■ Task statement:
Restate verbatim the span of lines below between the line with "How do I perform: Click" and the line with "Given: Click the date badge 27 for Monday", including those two lines, and only that span.

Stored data
§

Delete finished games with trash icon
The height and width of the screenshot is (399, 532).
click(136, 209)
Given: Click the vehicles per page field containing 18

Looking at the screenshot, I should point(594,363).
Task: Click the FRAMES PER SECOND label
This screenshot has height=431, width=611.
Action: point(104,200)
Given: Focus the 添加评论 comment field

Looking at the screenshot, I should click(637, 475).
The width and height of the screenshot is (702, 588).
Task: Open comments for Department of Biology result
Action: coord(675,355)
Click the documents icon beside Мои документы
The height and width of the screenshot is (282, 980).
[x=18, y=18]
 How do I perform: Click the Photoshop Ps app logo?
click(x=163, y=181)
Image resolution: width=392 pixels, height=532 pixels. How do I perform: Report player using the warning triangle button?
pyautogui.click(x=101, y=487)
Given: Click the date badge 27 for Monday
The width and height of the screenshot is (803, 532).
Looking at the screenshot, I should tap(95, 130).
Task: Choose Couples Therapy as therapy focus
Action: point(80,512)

§

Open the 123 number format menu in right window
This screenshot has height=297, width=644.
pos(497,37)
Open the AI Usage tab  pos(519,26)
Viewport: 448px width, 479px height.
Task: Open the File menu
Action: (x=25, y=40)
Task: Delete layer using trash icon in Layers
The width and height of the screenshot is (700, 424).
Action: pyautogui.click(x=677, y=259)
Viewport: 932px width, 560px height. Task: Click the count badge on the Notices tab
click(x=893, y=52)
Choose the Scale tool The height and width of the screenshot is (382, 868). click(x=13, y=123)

§

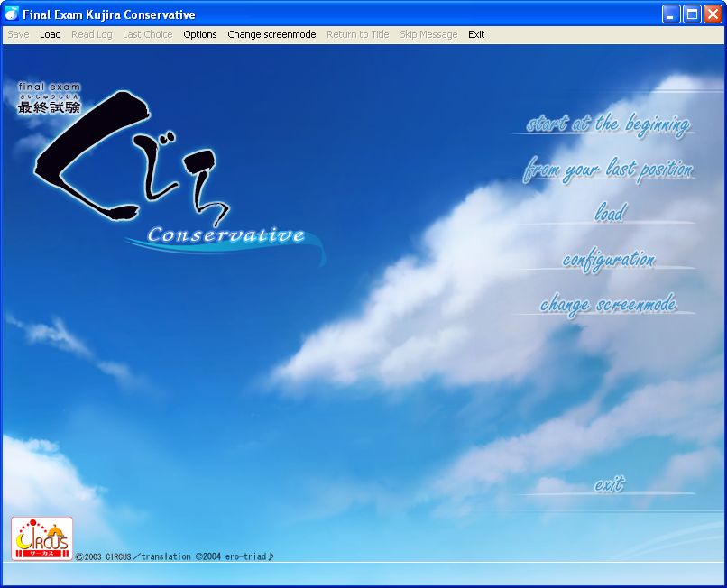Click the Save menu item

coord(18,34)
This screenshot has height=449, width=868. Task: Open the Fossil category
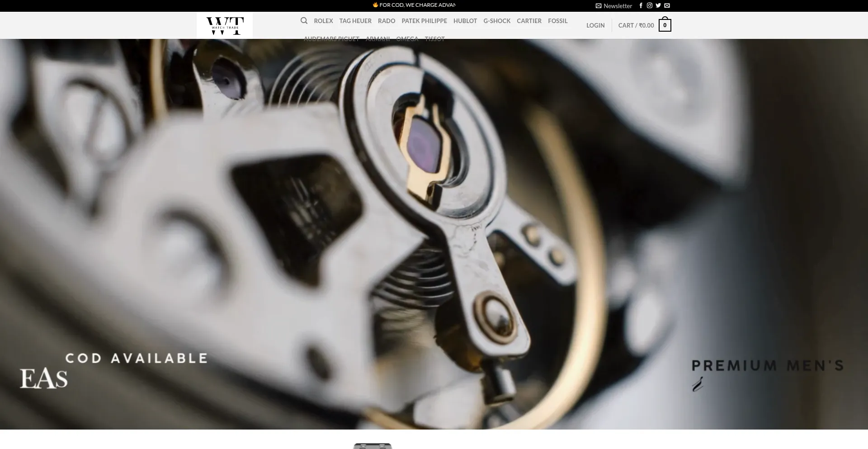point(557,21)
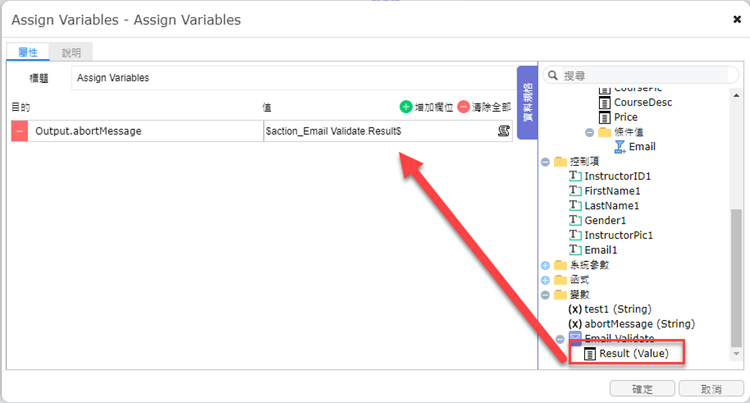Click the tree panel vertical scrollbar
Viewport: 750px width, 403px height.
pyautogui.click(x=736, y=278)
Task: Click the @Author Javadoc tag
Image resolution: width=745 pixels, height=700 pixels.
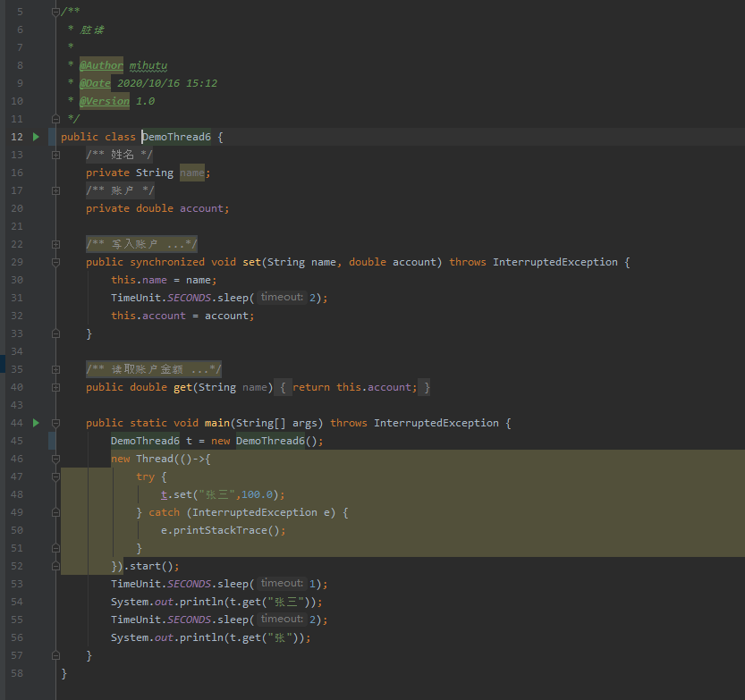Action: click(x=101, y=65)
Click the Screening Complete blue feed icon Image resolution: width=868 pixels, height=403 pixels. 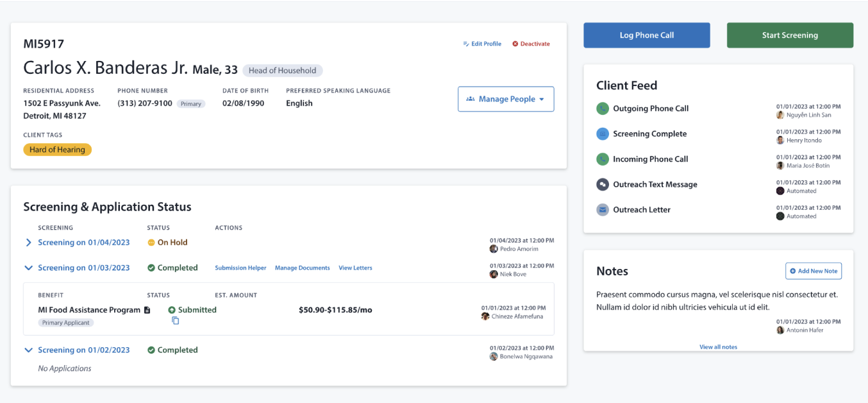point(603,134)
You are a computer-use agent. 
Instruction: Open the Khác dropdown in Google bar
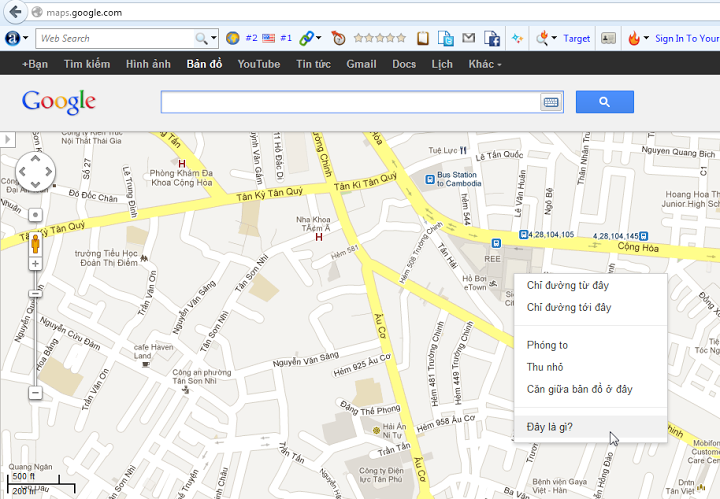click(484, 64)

§

■ Written answer:
 How do I perform: Click the Photoshop Ps app logo?
click(x=163, y=181)
Image resolution: width=392 pixels, height=532 pixels. How do I perform: Report player using the warning triangle button?
pyautogui.click(x=101, y=487)
Given: Click the date badge 27 for Monday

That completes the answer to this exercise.